Some key steps in bridging the CeFi and DeFi world include:

  • Materially reducing risks currently associated with DeFi platforms. Offering insurance, proper testing and auditing, and preventing hacks are a must. Any adverse news and the DeFi space will take even longer to establish itself as a viable alternative to the banking world.
  • A marked increase in DeFi education to shift the DeFi space from niche to mainstream.
  • Simplifying access to DeFi protocols. At present, there are too many steps to gain access, deterring possible early adopters.
  • Build reputable DeFi communities.

The speed of innovation is working in DeFi’s favor early on.

While progressing through the key steps outlined above, DeFi will also need to deliver key financial services products to build the community.

More importantly, however, will be for DeFi to deliver what the existing financial systems are unable to deliver.

The ultimate goal is for users interacting with DeFi to not even know that it is DeFi. Many leading figures within the DeFi space see this as the inflection point.

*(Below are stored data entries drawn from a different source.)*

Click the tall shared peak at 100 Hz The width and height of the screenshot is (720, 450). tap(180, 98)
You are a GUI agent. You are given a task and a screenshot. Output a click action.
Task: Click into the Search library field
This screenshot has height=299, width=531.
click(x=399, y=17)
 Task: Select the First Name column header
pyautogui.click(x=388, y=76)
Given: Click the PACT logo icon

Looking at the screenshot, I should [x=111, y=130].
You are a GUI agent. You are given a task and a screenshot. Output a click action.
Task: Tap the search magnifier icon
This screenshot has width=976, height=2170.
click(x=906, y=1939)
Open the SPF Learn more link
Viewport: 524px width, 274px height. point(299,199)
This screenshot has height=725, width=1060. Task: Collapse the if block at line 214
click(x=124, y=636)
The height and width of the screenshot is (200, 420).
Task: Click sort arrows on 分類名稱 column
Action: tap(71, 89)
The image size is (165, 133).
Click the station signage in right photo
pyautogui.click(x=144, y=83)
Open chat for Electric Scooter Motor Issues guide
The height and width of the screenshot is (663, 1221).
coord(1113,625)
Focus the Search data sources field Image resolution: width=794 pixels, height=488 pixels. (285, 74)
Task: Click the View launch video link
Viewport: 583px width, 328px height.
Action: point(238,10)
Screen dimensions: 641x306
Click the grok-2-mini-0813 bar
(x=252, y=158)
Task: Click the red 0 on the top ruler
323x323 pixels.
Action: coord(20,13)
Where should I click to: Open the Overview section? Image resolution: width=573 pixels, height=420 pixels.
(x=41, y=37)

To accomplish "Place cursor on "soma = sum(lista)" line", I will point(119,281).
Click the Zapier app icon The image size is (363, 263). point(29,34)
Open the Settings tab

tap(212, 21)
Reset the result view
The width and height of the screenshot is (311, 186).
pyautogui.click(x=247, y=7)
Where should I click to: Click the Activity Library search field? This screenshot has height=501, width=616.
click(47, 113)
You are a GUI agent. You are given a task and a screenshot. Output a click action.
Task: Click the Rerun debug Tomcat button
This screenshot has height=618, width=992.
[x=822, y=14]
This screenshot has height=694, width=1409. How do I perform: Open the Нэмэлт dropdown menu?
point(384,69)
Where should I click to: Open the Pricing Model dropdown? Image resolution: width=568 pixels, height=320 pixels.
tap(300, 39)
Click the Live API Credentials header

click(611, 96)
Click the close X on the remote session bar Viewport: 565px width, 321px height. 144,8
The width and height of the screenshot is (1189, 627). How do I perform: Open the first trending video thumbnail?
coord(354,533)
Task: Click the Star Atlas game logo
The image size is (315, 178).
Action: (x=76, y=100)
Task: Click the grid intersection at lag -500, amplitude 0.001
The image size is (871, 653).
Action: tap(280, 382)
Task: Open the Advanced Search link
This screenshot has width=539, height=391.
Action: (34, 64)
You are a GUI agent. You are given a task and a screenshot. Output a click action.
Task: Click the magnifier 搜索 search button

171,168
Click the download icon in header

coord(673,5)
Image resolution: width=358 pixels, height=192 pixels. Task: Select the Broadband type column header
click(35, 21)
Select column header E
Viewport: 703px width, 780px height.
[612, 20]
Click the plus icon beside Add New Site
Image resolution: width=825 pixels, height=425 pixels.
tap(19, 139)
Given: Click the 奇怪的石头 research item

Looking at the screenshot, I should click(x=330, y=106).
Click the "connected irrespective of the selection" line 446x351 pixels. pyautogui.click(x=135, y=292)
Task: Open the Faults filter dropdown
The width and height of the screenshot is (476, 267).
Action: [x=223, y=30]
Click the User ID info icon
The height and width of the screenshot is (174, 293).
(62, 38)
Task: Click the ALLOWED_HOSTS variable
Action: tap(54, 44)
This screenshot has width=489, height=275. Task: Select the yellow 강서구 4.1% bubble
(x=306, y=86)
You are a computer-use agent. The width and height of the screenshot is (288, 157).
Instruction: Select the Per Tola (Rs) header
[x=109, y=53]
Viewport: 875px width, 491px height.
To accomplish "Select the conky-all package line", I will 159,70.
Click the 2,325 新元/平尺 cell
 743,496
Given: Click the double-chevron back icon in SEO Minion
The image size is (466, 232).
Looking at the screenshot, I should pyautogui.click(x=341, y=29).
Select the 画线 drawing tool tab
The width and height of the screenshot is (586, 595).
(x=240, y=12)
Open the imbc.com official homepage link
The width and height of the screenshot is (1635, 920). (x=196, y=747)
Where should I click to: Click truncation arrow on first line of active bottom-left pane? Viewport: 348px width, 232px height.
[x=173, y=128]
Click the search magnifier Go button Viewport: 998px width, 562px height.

At the time of writing, the World Bank estimates that the total number of non-banked sits at 1.7bn.

The Road Ahead

A fully functional DeFi world would materially eat into the 1.7bn, not to mention draw across disgruntled CeFi and bank platform users.

Looking at early entrants and stakeholders, Binance has rolled out a $100m Support Fund for DeFi projects on Binance’s Smart Chain.

The Fund is to drive collaboration between CeFi and DeFi.

As part of the shift towards DeFi, Binance will provide liquidity support to DeFi projects. Binance will also carry out security audits and due diligence processes to deliver some order to a Permissionless and Trustless world.

Through Binance, selected DeFi projects will also have access to Binance’s customer base, media information, knowledge education, financial management, and more. Binance may also list a chosen few.

DEX platforms require all transactions to take place “on-chain”. When considering the trades per second that centralized exchanges(Verified Exchanges) (“CEX”) execute, that’s an incredible burden.

With Ethereum currently the chain on which DeFi exists, 15 second average block times doesn’t cut it. The rapid evolution of DEX platforms has brought Ethereum to its knees. Alarmingly, the number of DeFi users dwarf in comparison to CeFi users. This means that the situation will only become more exasperated without change or alternative.

Another major issue for DEX platforms is the need for all transaction cancellations to be on-chain. That exposes the DeFi community to front running.

It’s also worth noting that many decentralized exchanges position themselves as decentralized rather than centralized exchanges.

In reality, however, the vast majority fit and fulfill the criteria of a centralized exchange. AML/KYC requirements are one simple identifier…

In conclusion, there’s a long way to go. With the guidance of the more reputable to bridge the gap, however, the road will be a shorter one to success.